Uma operação conjunta da Receita Federal e do Ministério Público revelou que o Primeiro Comando da Capital (PCC) mantém uma rede de 60 motéis em São Paulo, registrados em nome de laranjas, com o objetivo de lavar dinheiro oriundo de atividades ilícitas.
Os estabelecimentos, localizados principalmente na capital paulista e região metropolitana, eram usados para ocultar a origem de recursos provenientes do tráfico de drogas e outras atividades criminosas.
Segundo as investigações, os motéis eram administrados por “testas de ferro” que, por meio de contratos fictícios e movimentações financeiras fraudulentas, davam a falsa impressão de legalidade às operações. A Receita Federal identificou que os proprietários formais dos imóveis não possuíam patrimônio compatível com os rendimentos declarados, indicando a utilização de laranjas para mascarar a verdadeira propriedade e controle dos estabelecimentos.

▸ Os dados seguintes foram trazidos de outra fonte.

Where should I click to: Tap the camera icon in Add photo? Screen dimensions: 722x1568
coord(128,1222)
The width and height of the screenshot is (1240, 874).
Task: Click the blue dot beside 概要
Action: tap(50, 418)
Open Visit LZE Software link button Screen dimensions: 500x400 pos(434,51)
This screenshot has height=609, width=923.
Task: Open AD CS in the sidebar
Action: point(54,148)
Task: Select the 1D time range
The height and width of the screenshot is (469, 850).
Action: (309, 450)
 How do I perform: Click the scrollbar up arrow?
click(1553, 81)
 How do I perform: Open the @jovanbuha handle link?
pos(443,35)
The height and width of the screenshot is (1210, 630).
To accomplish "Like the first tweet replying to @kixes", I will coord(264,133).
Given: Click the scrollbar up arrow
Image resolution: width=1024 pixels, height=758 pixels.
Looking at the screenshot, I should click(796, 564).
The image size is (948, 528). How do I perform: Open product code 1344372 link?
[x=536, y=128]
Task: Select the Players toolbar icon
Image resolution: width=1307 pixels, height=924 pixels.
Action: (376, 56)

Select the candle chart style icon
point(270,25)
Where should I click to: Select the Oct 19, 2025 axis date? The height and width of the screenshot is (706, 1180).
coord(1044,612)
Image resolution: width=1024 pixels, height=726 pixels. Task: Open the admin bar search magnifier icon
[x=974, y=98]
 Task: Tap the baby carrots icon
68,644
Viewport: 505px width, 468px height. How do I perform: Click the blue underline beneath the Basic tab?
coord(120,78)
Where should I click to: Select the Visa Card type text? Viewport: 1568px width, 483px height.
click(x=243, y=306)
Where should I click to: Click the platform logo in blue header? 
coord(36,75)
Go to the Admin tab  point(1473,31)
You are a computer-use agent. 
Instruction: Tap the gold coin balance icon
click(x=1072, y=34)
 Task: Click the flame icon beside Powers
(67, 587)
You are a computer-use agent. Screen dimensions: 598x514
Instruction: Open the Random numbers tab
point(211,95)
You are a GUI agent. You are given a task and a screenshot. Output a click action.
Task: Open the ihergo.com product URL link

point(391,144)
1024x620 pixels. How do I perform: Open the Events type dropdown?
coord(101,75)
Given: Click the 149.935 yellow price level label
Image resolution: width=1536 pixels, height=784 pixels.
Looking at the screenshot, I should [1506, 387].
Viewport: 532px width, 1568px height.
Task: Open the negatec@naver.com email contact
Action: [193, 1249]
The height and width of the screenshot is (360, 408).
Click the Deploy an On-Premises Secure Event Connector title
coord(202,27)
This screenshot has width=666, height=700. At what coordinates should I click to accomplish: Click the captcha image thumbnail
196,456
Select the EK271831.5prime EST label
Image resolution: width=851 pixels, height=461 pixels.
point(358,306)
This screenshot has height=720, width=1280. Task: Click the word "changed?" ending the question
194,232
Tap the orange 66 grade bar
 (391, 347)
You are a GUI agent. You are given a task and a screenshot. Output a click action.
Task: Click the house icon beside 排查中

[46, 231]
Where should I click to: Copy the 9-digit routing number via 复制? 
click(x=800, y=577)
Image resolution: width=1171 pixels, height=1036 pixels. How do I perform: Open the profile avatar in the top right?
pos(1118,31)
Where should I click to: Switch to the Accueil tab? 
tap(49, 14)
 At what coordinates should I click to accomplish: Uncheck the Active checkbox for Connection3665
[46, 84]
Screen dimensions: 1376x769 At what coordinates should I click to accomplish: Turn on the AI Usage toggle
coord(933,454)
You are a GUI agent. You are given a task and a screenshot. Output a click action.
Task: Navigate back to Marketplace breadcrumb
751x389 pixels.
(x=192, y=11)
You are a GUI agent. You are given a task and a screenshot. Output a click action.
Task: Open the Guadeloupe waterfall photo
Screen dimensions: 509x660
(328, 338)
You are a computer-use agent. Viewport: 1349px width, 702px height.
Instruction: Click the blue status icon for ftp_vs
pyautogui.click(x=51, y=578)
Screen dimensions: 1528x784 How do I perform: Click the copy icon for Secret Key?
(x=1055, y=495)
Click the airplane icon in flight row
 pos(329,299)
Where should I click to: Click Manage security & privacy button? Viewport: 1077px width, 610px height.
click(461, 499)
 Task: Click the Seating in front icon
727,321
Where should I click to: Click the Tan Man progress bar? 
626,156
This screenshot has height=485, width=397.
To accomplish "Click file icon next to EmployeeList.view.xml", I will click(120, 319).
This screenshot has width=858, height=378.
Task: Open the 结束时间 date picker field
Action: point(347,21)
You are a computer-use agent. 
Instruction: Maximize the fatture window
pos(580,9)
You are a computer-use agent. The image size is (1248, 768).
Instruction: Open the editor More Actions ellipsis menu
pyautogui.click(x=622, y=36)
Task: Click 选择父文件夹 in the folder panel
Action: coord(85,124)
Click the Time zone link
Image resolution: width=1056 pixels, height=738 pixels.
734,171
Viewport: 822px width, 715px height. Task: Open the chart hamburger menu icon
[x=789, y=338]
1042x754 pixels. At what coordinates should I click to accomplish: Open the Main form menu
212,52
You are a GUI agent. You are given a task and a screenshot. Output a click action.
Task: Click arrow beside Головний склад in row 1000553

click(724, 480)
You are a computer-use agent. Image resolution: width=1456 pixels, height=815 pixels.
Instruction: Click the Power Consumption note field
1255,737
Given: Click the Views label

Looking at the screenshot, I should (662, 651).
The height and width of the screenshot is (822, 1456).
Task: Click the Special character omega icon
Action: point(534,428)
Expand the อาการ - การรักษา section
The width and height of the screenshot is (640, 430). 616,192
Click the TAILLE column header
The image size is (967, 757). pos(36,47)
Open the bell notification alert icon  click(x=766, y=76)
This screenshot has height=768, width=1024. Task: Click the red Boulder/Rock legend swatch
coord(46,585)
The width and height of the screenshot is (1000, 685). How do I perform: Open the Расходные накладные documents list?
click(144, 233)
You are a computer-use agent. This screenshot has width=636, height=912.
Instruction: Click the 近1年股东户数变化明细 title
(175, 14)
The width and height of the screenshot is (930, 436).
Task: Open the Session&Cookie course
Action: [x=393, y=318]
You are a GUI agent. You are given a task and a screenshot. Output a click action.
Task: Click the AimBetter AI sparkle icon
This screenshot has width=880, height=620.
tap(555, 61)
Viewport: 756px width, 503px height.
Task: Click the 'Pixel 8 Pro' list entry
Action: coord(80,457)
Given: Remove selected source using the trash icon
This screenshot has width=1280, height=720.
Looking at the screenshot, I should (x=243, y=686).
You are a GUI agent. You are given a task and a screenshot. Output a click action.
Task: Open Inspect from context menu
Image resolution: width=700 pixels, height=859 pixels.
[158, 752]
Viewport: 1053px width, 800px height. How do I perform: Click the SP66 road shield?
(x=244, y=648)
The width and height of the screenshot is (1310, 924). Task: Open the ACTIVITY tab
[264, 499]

Além disso, o Ministério Público apontou que parte dos recursos obtidos nos motéis era direcionada para o financiamento de atividades do PCC, incluindo a compra de armas e a expansão de suas operações criminosas. A operação resultou na apreensão de documentos, bloqueio de bens e na prisão de envolvidos na gestão da rede de motéis.
As autoridades destacam que a descoberta dessa rede de lavagem de dinheiro é um indicativo da sofisticação das estratégias do PCC para ocultar suas atividades ilícitas e reforçam a importância da cooperação entre os órgãos de fiscalização e segurança pública no combate ao crime organizado.